Scalia, J., announced the judgment of the Court, and delivered an opinion, in which Roberts, C. J., and Thomas and Alito, JJ., joined. Roberts, C. J., filed a concurring opinion. Kennedy, J., filed an opinion concurring in the judgment. Stevens, J., filed a dissenting opinion, in which Souter, Ginsburg, and Breyer, JJ., joined. Breyer, J., filed a dissenting opinion.

Justice Scalia announced the judgment of the Court, and delivered an opinion, in which The Chief Justice, Justice Thomas, and Justice Alito join.

In April 1989, petitioner John A. Rapanos backfilled wetlands on a parcel of land in Michigan that he owned and sought to develop. This parcel included 54 acres of land with sometimes-saturated soil conditions. The nearest body of navigable water was 11 to 20 miles away. 339 F. 3d 447, 449 (CA6 2003) (Rapanos I) . Regulators had informed Mr. Rapanos that his saturated fields were “waters of the United States,” 33 U. S. C. §1362(7), that could not be filled without a permit. Twelve years of criminal and civil litigation ensued.

The burden of federal regulation on those who would deposit fill material in locations denominated “waters of the United States” is not trivial. In deciding whether to grant or deny a permit, the U. S. Army Corps of Engineers (Corps) exercises the discretion of an enlightened despot, relying on such factors as “economics,” “aesthetics,” “recreation,” and “in general, the needs and welfare of the people,” 33 CFR §320.4(a) (2004).[1] The average applicant for an individual permit spends 788 days and $271,596 in completing the process, and the average applicant for a nationwide permit spends 313 days and $28,915—not counting costs of mitigation or design changes. Sunding & Zilberman, The Economics of Environmental Regulation by Licensing: An Assessment of Recent Changes to the Wetland Permitting Process, 42 Natural Resources J. 59, 74–76 (2002). “[O]ver $1.7 billion is spent each year by the private and public sectors obtaining wetlands permits.” Id., at 81. These costs cannot be avoided, because the Clean Water Act “impose[s] criminal liability,” as well as steep civil fines, “on a broad range of ordinary industrial and commercial activities.” Hanousek v. United States, 528 U. S. 1102, 1103 (2000) (Thomas, J., dissenting from denial of certiorari). In this litigation, for example, for backfilling his own wet fields, Mr.
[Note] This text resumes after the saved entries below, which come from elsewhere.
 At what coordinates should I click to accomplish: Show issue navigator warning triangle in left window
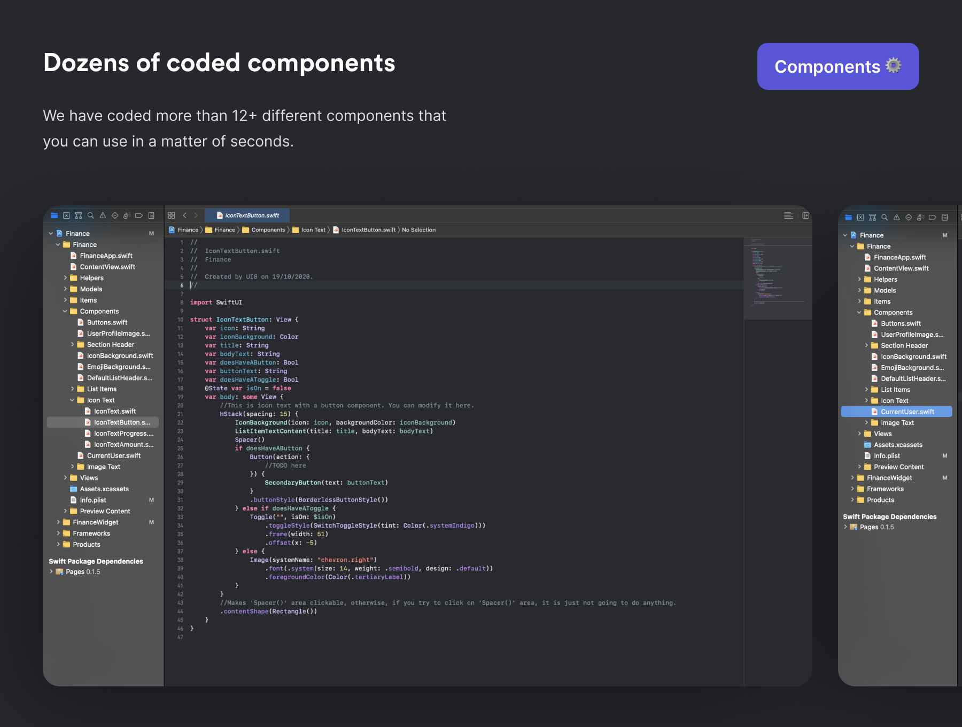click(103, 215)
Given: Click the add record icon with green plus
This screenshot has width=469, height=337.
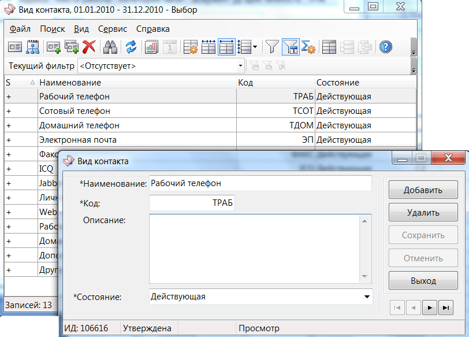Looking at the screenshot, I should (x=54, y=47).
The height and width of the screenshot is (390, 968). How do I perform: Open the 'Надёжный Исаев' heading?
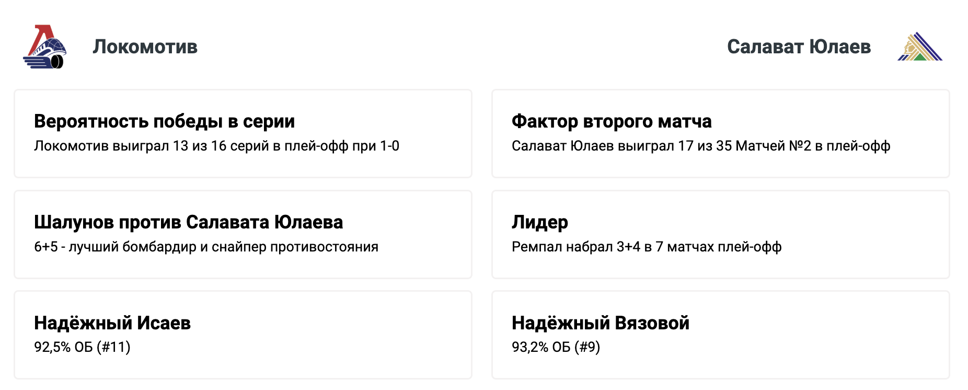click(112, 323)
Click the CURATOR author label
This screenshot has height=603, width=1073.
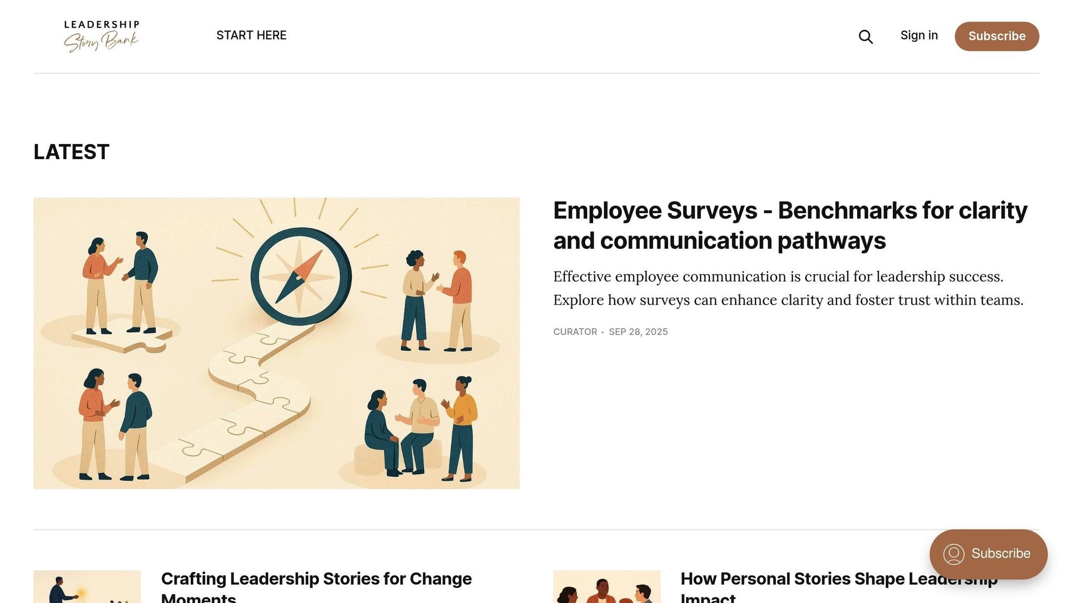(x=575, y=332)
Rapanos faced 63 months in prison and hundreds of thousands of dollars in criminal and civil fines. See United States v. Rapanos, 235 F. 3d 256, 260 (CA6 2000).

The enforcement proceedings against Mr. Rapanos are a small part of the immense expansion of federal regulation of land use that has occurred under the Clean Water Act— without any change in the governing statute—during the past five Presidential administrations. In the last three decades, the Corps and the Environmental Protection Agency (EPA) have interpreted their jurisdiction over “the waters of the United States” to cover 270-to-300 million acres of swampy lands in the United States—including half of Alaska and an area the size of California in the lower 48 States. And that was just the beginning. The Corps has also asserted jurisdiction over virtually any parcel of land containing a channel or conduit—whether man-made or natural, broad or narrow, permanent or ephemeral— through which rainwater or drainage may occasionally or intermittently flow. On this view, the federally regulated “waters of the United States” include storm drains, roadside ditches, ripples of sand in the desert that may contain water once a year, and lands that are covered by floodwa-ters once every 100 years. Because they include the land containing storm sewers and desert washes, the statutory “waters of the United States” engulf entire cities and immense arid wastelands. In fact, the entire land area of the United States lies in some drainage basin, and an endless network of visible channels furrows the entire surface, containing water ephemerally wherever the rain falls. Any plot of land containing such a channel may potentially be regulated as a “water of the United States.”

I

Congress passed the Clean Water Act (CWA or Act) in 1972. The Act’s stated objective is “to restore and maintain the chemical, physical, and biological integrity of the Nation’s waters.” 86 Stat. 816, 33 U. S. C. §1251(a). The Act also states that “[i]t is the policy of Congress to recognize, preserve, and protect the primary responsibilities and rights of States to prevent, reduce, and eliminate pollution, to plan the development and use (including restoration, preservation, and enhancement) of land and water resources, and to consult with the Administrator in the exercise of his authority under this chapter.” §1251(b).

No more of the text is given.